We have a problem trusting XA|36 to faithfully assemble SHA|36 without introducing a backdoor, malware, or other exploitable defects. The problem is that XA|36 depends on GCC, an x86 host operating system, and many libraries. Not only is this many millions of lines of source code, but either an object code audit for all these dependencies is also necessary, or every generation of source code for GCC and its dependencies must be audited and built, starting from GCC’s introduction in 1987. No one is capable of this, and no one will pay for this.

Instead of evaluating XA|36 for trustworthiness, I will do an instruction-by-instruction audit of SHA|36’s object code side-by-side with the SHA|36 source code. And so can anyone else later on. The outcome will be a “clean” executable for the self-hosted assembler that is known to exactly match its source code. SHA|36’s only dependency will be the Dauug|36 architecture and firmware, which we can also control.

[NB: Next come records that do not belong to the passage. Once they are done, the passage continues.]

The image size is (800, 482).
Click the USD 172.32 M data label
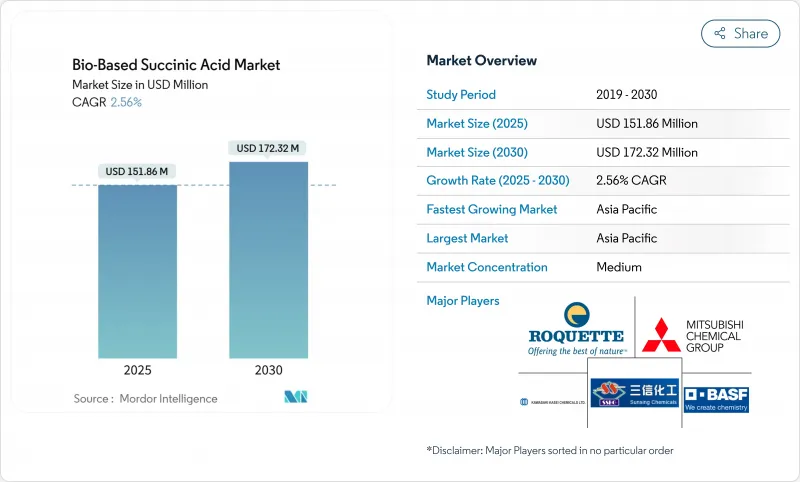(268, 148)
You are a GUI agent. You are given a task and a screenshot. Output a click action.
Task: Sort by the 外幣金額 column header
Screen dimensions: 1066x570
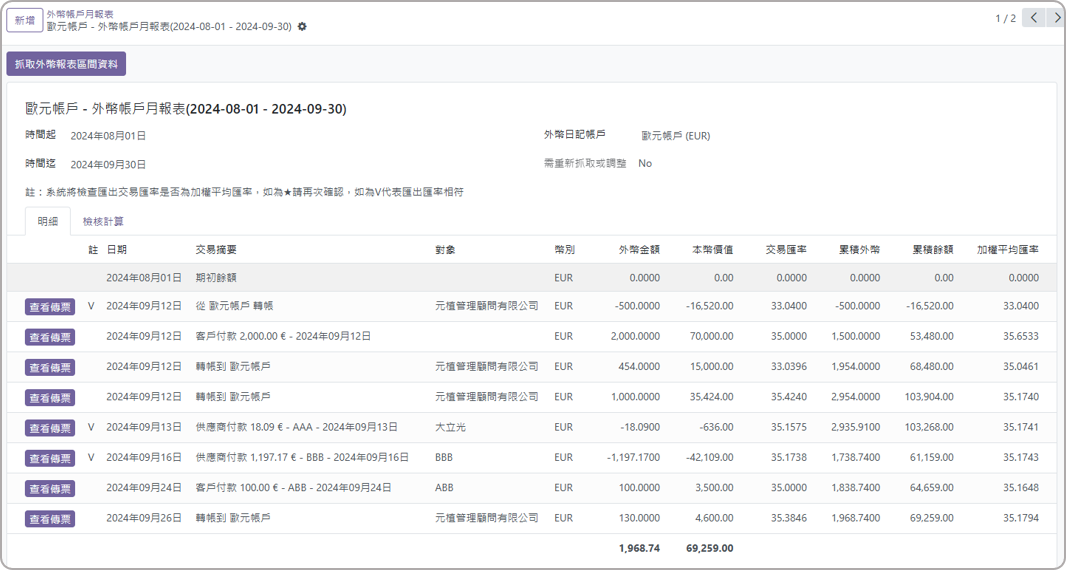(639, 249)
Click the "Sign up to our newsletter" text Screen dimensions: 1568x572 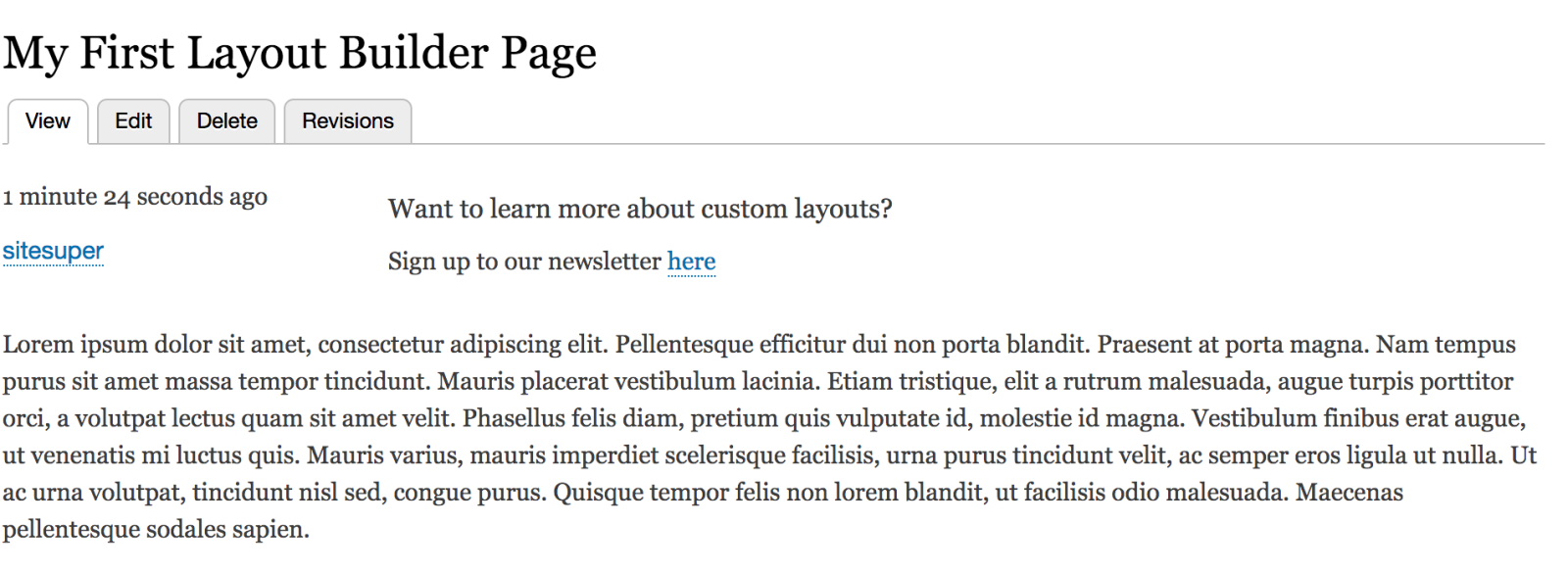coord(524,262)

For the benefit of the SHA|36 object code audit, which is a human-centered manual process, SHA|36 and its features need to be as small as they can reasonably be. Moreover, because the cross assembler XA|36 needs to perfectly replicate SHA|36, XA|36 and its features also need to be as small as they can reasonably be. This is why as of 6 July 2023, the source code for XA|36 comes to fewer than 3,000 lines, not counting the imported lists in oclist.h and opcode.h.

Firmware trust

To shield the firmware from corruption by a buggy or compromised C toolchain, the firmware generator may someday be rewritten in Dauug|36 assembly language. This project is not on my radar at this time.

For scope clarification, the firmware generator (which generates firmware) is not part of any of the Dauug|36 assemblers (which generate executable code). This mention is made here because once a self-hosted assembler is working, the CPU and its firmware have become part of the toolchain.

Further assemblers

SHA|36 is intended to provide the Dauug|36 community an easily-traceable, uncorrupted tool from which future applications, toolchains, and assemblers can be built. SHA|36 will provide an “object code firewall,” in the sense that programs assembled by SHA|36 should not require an object code audit, but only an audit of their source code.

To minimize the number and timespan of generations of toolchain code that must be audited, my hope is that all future assemblers for Dauug|36 use only language features that are supported by the XA|36 and SHA|36 twin assemblers. Future assemblers for Dauug|36 can implement as many advanced features as desired, such as assistance computing operands for the permutation instructions, but their source code should be written in a manner that allows SHA|36 to assemble these future assemblers.

Put differently, it should never be necessary to audit more than two generations of Dauug|36 assemblers for security. The first generation audited, Generation 1, will contain only fully object-code-audited assemblers such as SHA|36. The second generation audited, Generation 2, will contain every other assembler, every one of which will be assembled by SHA|36 or another Generation 1 assembler.

An assembler “generation” may contain more than one assembler pass, provided the same source code is used for each pass. For example, suppose that a future Generation 2 assembler named “X” optimizes register allocation by using graph coloring. When SHA|36 assembles X, a working copy of X will exist, but its registers won’t be efficiently allocated. It’s allowed for X to re-assemble itself so that fewer registers are used. The re-assembly is permissible, because re-assembly will not create additional source code that requires auditing.